=== Exercise task 1 ===
Rewrite the lines of the records starting at the line containing "What do you see at coordinates (198, 1251)" and ending at the line containing "(1029, 348).", replacing "Image resolution" with "Screenshot size" and leaving everything else unchanged. Return only those lines.

=== Reading passage ===
:::::
April 08, 2011 00:00:00


LONDON, April 7 (AFP): The Bank of England (BoE) voted to keep its key lending rate at a record-low 0.50 per cent Thursday just as the ECB hiked eurozone borrowing costs for the first time in nearly three years. "The Bank of England's Monetary Policy Committee today voted to maintain the official bank rate paid on commercial bank reserves at 0.5 per cent," the BoE said in a statement after a two-day policy meeting. Also Thursday, the European Central Bank (ECB) announced its first interest rate hike since July 2008 -- from an all-time low of 1.0 per cent -- to combat high inflation across the eurozone. Inflation is even higher in Britain but because its recovery from recession has stalled, the BoE is adopting a wait-and-see approach before embarking on its own policy of rate tightening. The BoE also decided Thursday against altering its stimulus programme, known as Quantitative Easing (QE), under which it has injected £200 billion (235 billion euros, $322 billion) into the economy. The latest announcements were in line with market expectations. Official minutes from the monetary policy committee (MPC) meeting will be published on April 20, when the reasons behind the decisions will be disclosed. Ahead of the BoE's latest meeting, official data showed Britain's economy shrank 0.5 per cent in the final quarter of 2010 and analysts predict a stormy path to recovery due to the government's austerity drive. Britain's Conservative-Liberal Democrat coalition government is slashing state spending in a bid to virtually eliminate a record public deficit it inherited from the previous Labour administration after winning power last year. Britain also faces further rises in consumer price inflation, whose annual rate jumped to 4.4 per cent in February, the highest for over two years and more than double the Bank of England's official target of 2.0 per cent. In March, the MPC voted 6-3 to keep rates at 0.50 per cent, with those in favour of a rise pointing to inflationary pressures. The central bank slashed interest rates to 0.50 per cent more than two years ago, in March 2009, when it also launched a radical QE programme to help drag Britain out of a deep recession. Under QE, the bank has created new money by purchasing government bonds and high-quality private sector assets so as to give the economy an added boost. Britain's recession, sparked by the global financial crisis, ended in the final quarter of 2009.
:::::
=== Exercise task 2 ===
Name every sum of money given in the article on the Bank of England's rate decision.

=== Dataset entries ===
:::::
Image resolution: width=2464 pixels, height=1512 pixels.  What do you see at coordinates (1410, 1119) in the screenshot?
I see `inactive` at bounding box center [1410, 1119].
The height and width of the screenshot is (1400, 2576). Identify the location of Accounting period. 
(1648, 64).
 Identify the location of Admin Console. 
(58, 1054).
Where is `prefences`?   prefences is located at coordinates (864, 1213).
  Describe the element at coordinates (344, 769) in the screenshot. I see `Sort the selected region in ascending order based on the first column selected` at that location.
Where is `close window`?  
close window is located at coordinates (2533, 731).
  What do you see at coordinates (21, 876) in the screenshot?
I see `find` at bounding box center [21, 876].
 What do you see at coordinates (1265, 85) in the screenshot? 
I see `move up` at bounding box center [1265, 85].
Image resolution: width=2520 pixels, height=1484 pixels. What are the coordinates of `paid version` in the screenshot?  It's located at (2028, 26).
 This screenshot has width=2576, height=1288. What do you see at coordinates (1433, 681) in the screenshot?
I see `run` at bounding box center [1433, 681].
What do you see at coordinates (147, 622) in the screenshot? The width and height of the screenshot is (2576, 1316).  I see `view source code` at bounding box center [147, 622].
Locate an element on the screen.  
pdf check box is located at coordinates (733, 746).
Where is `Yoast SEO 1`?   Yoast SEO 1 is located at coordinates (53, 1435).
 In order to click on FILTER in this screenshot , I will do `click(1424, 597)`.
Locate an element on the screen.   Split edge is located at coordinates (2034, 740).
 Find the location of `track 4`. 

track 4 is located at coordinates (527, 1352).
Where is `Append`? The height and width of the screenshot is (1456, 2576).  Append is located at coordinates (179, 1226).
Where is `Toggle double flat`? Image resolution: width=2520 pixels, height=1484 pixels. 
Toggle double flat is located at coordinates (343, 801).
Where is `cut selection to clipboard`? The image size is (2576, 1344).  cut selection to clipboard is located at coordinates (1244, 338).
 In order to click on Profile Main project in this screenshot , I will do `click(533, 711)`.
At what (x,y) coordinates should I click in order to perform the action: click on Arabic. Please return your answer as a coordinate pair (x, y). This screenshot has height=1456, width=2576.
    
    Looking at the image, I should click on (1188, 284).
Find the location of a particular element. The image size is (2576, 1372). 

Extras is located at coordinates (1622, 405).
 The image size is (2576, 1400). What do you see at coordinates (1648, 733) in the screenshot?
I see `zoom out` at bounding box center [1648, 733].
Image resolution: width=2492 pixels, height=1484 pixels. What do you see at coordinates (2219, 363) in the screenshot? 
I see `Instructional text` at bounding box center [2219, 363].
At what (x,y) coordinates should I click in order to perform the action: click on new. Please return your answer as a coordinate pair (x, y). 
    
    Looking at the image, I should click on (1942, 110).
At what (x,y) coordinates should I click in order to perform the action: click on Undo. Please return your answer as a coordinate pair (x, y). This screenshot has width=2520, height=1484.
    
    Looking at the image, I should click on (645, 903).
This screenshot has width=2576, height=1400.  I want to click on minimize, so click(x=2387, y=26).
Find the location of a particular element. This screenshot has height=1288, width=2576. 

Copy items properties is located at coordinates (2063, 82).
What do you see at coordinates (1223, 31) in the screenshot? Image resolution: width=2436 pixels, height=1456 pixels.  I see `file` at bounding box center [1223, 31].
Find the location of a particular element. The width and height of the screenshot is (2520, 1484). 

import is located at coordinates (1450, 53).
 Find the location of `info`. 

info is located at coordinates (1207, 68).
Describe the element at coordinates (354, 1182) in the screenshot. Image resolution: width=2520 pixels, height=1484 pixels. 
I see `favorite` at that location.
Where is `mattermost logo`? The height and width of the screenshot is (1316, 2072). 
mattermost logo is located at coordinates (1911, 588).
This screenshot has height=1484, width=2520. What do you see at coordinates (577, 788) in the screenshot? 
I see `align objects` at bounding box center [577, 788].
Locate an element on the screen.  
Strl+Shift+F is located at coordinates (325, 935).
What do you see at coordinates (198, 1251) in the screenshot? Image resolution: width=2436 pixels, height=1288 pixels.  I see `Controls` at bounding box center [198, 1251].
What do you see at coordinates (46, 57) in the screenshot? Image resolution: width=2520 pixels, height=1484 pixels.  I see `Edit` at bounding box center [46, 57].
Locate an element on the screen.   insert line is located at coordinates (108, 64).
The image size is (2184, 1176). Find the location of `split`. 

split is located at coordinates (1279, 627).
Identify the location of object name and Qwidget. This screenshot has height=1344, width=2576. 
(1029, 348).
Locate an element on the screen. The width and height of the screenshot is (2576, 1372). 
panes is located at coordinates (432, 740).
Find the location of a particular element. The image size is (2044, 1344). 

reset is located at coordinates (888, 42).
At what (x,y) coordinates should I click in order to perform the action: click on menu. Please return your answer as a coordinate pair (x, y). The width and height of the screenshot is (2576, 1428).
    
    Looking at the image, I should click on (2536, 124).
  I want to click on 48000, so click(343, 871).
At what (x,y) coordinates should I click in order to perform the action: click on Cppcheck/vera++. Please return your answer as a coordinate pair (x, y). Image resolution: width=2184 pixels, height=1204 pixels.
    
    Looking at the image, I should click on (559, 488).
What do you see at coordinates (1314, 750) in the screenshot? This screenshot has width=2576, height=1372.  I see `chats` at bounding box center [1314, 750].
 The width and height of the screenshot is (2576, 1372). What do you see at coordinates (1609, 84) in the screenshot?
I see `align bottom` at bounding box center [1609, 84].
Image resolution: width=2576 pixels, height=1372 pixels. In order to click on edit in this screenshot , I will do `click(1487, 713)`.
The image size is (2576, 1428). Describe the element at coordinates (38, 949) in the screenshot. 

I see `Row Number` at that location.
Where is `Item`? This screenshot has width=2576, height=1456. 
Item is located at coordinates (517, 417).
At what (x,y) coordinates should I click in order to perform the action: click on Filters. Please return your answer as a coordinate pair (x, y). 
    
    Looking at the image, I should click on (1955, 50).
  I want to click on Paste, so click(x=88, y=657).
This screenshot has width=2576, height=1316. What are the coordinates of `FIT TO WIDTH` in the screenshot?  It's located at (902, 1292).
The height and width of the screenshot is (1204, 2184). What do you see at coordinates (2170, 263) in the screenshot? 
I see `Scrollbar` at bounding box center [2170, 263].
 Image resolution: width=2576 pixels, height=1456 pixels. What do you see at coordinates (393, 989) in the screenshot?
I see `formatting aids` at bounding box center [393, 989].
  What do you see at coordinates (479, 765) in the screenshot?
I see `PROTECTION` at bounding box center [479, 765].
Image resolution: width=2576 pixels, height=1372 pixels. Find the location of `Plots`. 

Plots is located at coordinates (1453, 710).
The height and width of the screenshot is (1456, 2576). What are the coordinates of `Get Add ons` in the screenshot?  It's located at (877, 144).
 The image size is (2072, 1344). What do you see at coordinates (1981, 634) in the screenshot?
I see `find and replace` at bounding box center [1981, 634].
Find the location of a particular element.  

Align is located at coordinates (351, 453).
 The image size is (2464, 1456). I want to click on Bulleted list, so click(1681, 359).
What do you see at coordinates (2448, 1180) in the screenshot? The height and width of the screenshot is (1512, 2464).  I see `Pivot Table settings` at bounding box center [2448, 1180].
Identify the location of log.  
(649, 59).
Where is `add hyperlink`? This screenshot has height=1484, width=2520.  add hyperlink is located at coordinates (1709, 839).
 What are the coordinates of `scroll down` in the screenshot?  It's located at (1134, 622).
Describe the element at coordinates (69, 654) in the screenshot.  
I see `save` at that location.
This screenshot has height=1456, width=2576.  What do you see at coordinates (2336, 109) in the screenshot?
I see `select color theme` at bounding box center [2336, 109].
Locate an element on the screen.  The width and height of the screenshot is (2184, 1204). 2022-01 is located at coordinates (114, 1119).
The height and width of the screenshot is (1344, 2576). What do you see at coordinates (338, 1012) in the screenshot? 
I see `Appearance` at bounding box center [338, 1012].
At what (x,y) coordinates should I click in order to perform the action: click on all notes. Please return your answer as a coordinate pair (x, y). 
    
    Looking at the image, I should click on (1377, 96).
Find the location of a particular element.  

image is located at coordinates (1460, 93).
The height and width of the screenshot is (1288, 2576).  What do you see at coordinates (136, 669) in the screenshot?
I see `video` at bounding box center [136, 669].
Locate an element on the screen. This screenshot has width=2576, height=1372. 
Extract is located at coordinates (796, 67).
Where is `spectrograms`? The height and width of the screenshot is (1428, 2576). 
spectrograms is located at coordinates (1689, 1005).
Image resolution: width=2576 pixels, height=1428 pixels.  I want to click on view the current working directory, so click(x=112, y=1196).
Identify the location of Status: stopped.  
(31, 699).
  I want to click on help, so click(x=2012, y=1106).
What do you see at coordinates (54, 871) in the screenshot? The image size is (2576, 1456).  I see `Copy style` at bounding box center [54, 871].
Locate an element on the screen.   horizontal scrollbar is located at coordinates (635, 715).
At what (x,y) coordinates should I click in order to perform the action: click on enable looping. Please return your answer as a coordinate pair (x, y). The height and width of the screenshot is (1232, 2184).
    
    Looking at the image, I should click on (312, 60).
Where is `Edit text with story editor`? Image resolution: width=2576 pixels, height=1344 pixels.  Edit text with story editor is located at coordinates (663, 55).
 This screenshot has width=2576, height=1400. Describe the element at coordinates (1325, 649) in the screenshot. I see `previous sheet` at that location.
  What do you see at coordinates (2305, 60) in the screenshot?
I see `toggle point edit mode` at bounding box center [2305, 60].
:::::
=== Result 1 ===
What do you see at coordinates (198, 1251) in the screenshot? Screenshot size: width=2436 pixels, height=1288 pixels.  I see `Controls` at bounding box center [198, 1251].
What do you see at coordinates (46, 57) in the screenshot? Screenshot size: width=2520 pixels, height=1484 pixels.  I see `Edit` at bounding box center [46, 57].
Locate an element on the screen.   insert line is located at coordinates (108, 64).
The image size is (2184, 1176). Find the location of `split`. 

split is located at coordinates (1279, 627).
Identify the location of object name and Qwidget. This screenshot has height=1344, width=2576. 
(1029, 348).

=== Result 2 ===
£200 billion
235 billion euros
$322 billion